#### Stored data
--------------------
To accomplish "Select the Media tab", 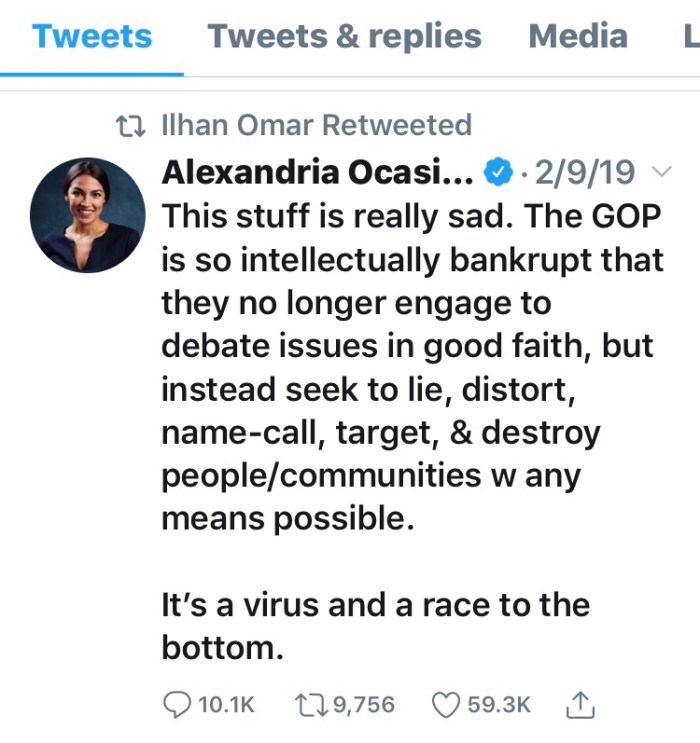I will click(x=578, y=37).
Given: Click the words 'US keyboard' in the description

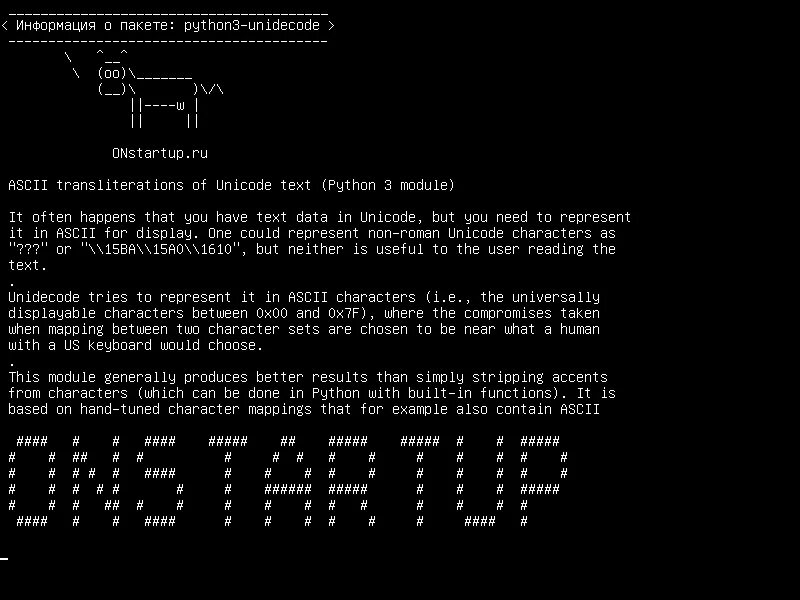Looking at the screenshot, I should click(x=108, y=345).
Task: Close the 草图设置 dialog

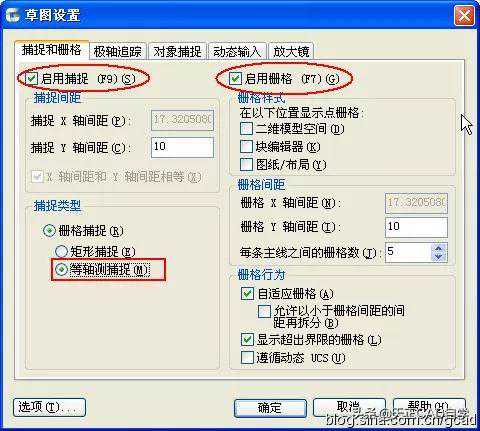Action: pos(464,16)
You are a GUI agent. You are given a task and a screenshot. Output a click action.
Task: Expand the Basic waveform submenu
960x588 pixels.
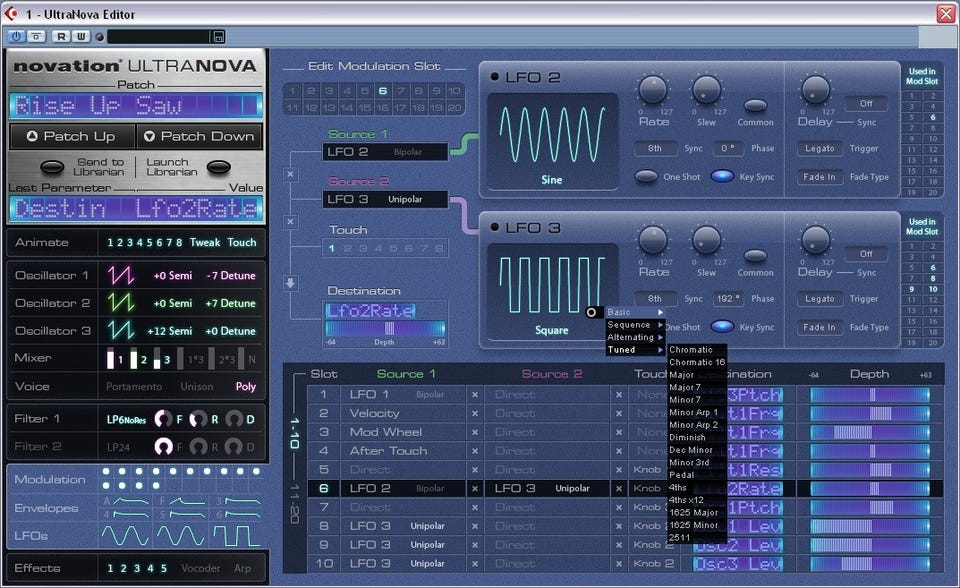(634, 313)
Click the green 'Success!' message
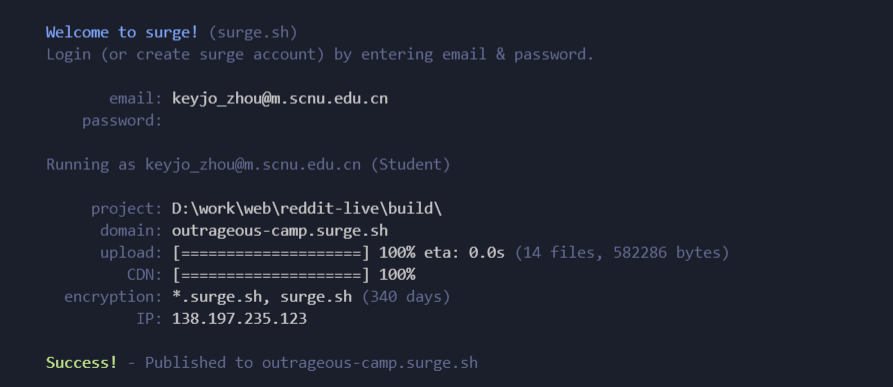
--------------------
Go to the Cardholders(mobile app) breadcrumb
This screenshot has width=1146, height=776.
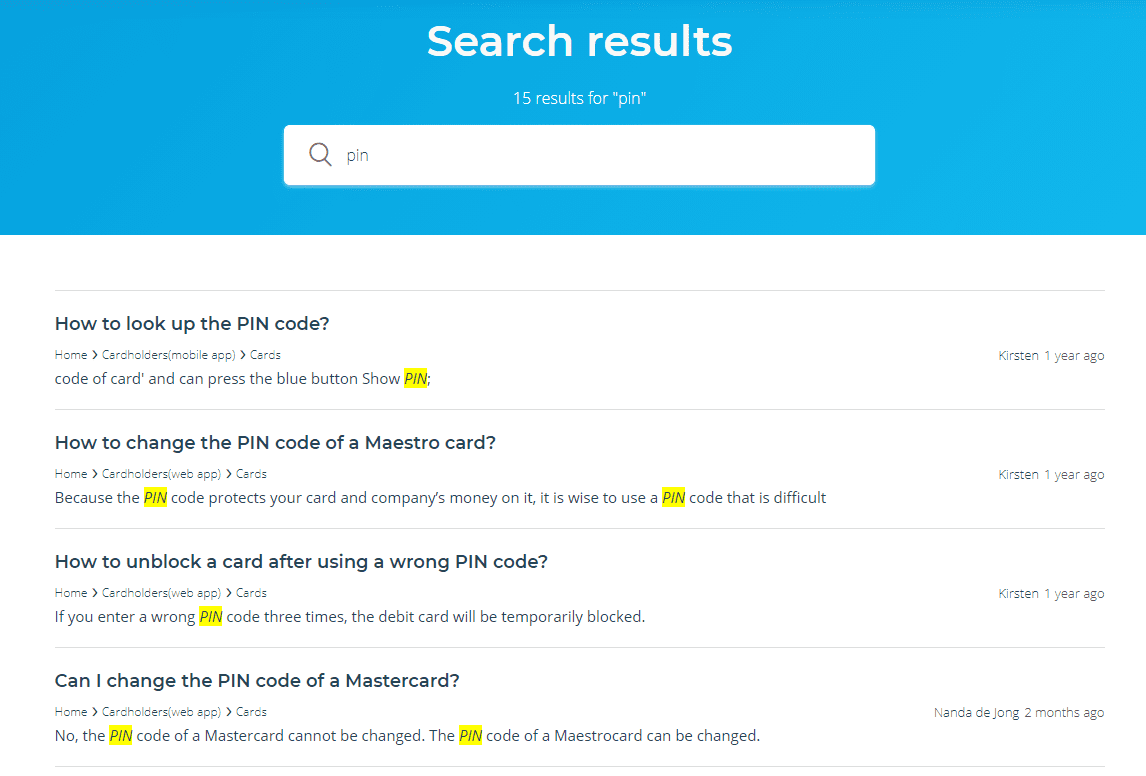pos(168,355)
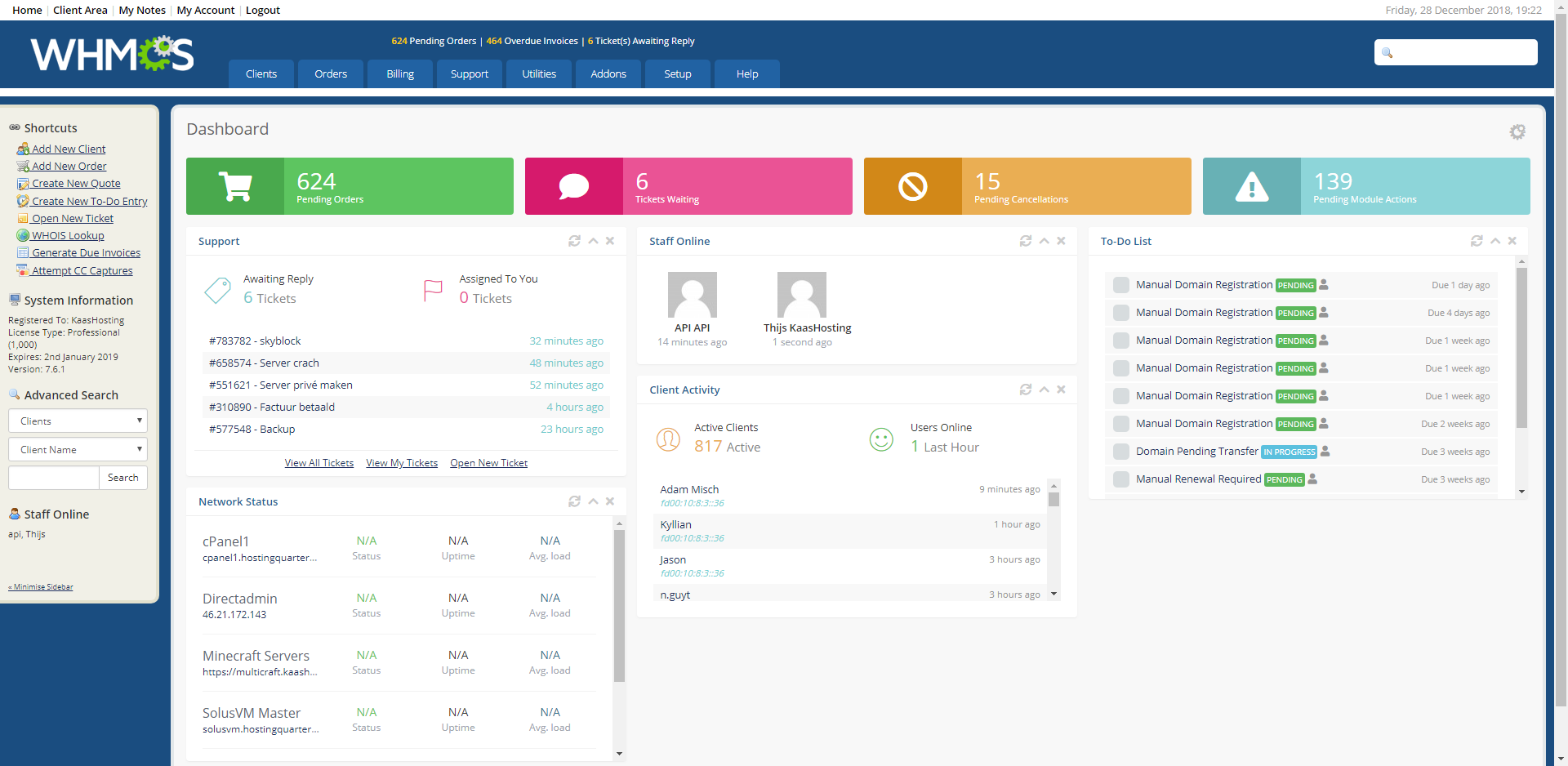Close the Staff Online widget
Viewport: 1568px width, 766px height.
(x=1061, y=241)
--------------------
#### What you need to do
Word for word, retype the lines in the entries above that run from the one with "Task: Close the 草图设置 dialog" through the one with "Click the green 'Success!' message". Both ends count; pictures do not.

#### Response for this exercise
Task: Close the 草图设置 dialog

Action: pos(464,16)
You are a GUI agent. You are given a task and a screenshot. Output a click action.
Task: Expand the Basic waveform submenu
960x588 pixels.
(634, 313)
Click the green 'Success!' message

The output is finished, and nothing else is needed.